Reachability in graphs using adjacent matrix Assuming a graph $G$ with $N$ nodes distributed in a $\mathcal{L}\times\mathcal{L}$ area randomly. There is an edge between two nodes if and only if the Euler distance between them is equal or less than $\mathcal{R}$. The adjacent matrix is $A$. We define an operation on adjacent matrix "$\circ$". For adjacent matrix $A$ and $B$
$$C=A\circ B$$
$$ c_{ij}=\left\{
\begin{array}{rcl}
0       &      & {\sum_{k=1}^{N}a_{ik}b_{kj}=0}\\
\\
1       &      & {\sum_{k=1}^{N}a_{ik}b_{kj}>0}
\end{array} \right. $$
$A^{[1]}=A$, $A^{[i+1]}=A^{[i]}\circ A$.
Define the intial adjacent matrix $A_0=A$. We select a pair of elements randomly from $A_i$ :$A_i(m,n)$ and $A_i(n,m)$. $A_{i+1}(m,n)=A_{i+1}(n,m)=1-A_{i}(m,n)=1-A_{i}(n,m)$.
Other element of $A_{i+1}$ is equal to the corresponding element of $A_i$.
Then we can get a series of matrix $A_0, A_1, \cdots, A_s$.
There comes the question: $A_0^{[\infty]} \circ A_1^{[\infty]} \circ A_2^{[\infty]} \circ \cdots \circ  A_s^{[\infty]}$=$?$
I have waited for more than a week? Could anyone help?
 A: First, observe a few facts:


*

*$M_G^{[i]} = M_G^i$

*$M_G^{[\infty]} = M_G^\infty$ is the transitive closure of graph $G$.

*$(A\circ B)_{ij}=1$ if and only if $N_{G_A}(v_i) \cap N_{G_B}(v_j) \neq \emptyset$.

*$G_{A_{i+1}}$ is obtained from $G_{A_i}$ by addition or removal of exactly one edge.

*If the added/removed edge is not a bridge, then $A_i^{[\infty]}=A_{i+1}^{[\infty]}=A_i^{[\infty]} \circ A_{i+1}^{[\infty]}$.


All of the above are easily proven. Here we claim that if the added/removed edge is a bridge, then $A_i^{[\infty]} \circ A_{i+1}^{[\infty]}$ equals to the operand that corresponds to the graph with the extra edge. Now we prove the stronger proposition that if $G_B$ is obtained from $G_A$ by addition of some number of edges, then $A^{[\infty]} \circ B^{[\infty]} = B^{[\infty]}$. Let $v_i$ and $v_j$ be two arbitrary vertices. There are three cases for $v_i$ and $v_j$:


*

*$v_i$ and $v_j$ are in the same component of $G_A$ and in the same component of $G_B$. Then $(A^{[\infty]} \circ B^{[\infty]})_{ij} = 1$ because $v_i \in N_{G_A}(v_i) \cap N_{G_B}(v_j)$. Thus $(A^{[\infty]} \circ B^{[\infty]})_{ij}=B_{ij}^{[\infty]}=1$

*$v_i$ and $v_j$ are in different components of $G_A$ but in the same component of $G_B$. Then with the same argument $(A^{[\infty]} \circ B^{[\infty]})_{ij}=B_{ij}^{[\infty]}=1$.

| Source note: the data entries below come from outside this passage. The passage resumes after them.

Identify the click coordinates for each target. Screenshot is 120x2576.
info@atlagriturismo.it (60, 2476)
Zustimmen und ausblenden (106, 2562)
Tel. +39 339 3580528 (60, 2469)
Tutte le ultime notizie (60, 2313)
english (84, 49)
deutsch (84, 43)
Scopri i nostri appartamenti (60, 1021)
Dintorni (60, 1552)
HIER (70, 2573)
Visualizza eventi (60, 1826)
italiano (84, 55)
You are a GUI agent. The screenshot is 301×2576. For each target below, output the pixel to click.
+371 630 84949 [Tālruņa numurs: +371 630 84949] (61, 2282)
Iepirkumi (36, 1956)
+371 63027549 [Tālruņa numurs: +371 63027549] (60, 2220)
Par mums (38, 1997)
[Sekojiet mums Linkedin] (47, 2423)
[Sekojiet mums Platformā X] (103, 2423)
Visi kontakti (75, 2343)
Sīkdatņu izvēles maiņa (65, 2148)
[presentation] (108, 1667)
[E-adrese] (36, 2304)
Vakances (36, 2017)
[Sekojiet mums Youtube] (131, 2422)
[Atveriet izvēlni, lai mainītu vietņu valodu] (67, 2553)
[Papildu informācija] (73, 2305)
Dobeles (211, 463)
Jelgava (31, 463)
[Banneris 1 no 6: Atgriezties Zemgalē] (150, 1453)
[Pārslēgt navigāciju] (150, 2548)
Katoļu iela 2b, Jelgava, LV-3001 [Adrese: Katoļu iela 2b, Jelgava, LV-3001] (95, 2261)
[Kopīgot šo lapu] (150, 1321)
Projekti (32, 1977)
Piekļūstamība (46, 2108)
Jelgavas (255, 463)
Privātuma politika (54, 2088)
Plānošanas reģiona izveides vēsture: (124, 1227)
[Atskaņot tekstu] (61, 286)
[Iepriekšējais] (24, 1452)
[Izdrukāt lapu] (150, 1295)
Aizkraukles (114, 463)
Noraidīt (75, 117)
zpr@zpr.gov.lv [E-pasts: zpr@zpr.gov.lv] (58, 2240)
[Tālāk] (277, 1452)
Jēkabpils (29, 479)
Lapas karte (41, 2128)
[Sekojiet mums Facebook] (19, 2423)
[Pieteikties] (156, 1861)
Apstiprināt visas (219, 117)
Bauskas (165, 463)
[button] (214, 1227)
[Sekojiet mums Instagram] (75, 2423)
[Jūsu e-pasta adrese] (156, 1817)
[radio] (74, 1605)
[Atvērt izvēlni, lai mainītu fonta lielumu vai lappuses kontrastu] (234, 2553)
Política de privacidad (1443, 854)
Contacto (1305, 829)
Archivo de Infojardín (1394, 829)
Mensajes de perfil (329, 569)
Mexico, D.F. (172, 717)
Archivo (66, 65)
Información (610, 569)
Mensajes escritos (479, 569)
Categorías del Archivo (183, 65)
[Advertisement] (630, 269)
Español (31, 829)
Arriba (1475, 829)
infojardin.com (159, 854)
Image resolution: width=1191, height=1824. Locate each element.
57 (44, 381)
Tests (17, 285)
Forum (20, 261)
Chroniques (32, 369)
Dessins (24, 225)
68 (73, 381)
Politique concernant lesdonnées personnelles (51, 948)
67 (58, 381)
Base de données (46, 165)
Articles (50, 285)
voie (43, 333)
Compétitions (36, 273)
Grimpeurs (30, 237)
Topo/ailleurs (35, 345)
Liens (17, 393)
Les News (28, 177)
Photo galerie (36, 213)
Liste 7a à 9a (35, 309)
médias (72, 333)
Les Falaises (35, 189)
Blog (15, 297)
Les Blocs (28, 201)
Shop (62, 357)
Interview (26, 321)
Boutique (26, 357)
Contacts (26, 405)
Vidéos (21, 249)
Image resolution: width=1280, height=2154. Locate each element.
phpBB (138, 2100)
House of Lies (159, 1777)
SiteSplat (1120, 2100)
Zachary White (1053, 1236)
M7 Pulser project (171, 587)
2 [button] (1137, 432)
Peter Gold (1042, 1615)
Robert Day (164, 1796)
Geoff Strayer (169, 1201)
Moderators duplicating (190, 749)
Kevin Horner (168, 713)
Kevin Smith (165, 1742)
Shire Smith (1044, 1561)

*$v_i$ and $v_j$ are in different component in both $G_A$ and $G_B$. Then obviously $N_{G_A}(v_i) \cap N_{G_B}(v_j) = \emptyset$ and thus $(A^{[\infty]} \circ B^{[\infty]})_{ij}=B_{ij}^{[\infty]}=0$.


That completes the proof that $A^{[\infty]} \circ B^{[\infty]}=B^{[\infty]}$.
By this proposition, it can be proven by induction that $A_0^{[\infty]} \circ A_1^{[\infty]} \circ A_2^{[\infty]} \circ \cdots \circ  A_s^{[\infty]}$ equal to the transitive closure of the graph that has every edge that any of the $G_{A_i}$ had. The exact value, of course, can not be evaluated without knowledge of $s$ and the way we choose the edges to be added/removed.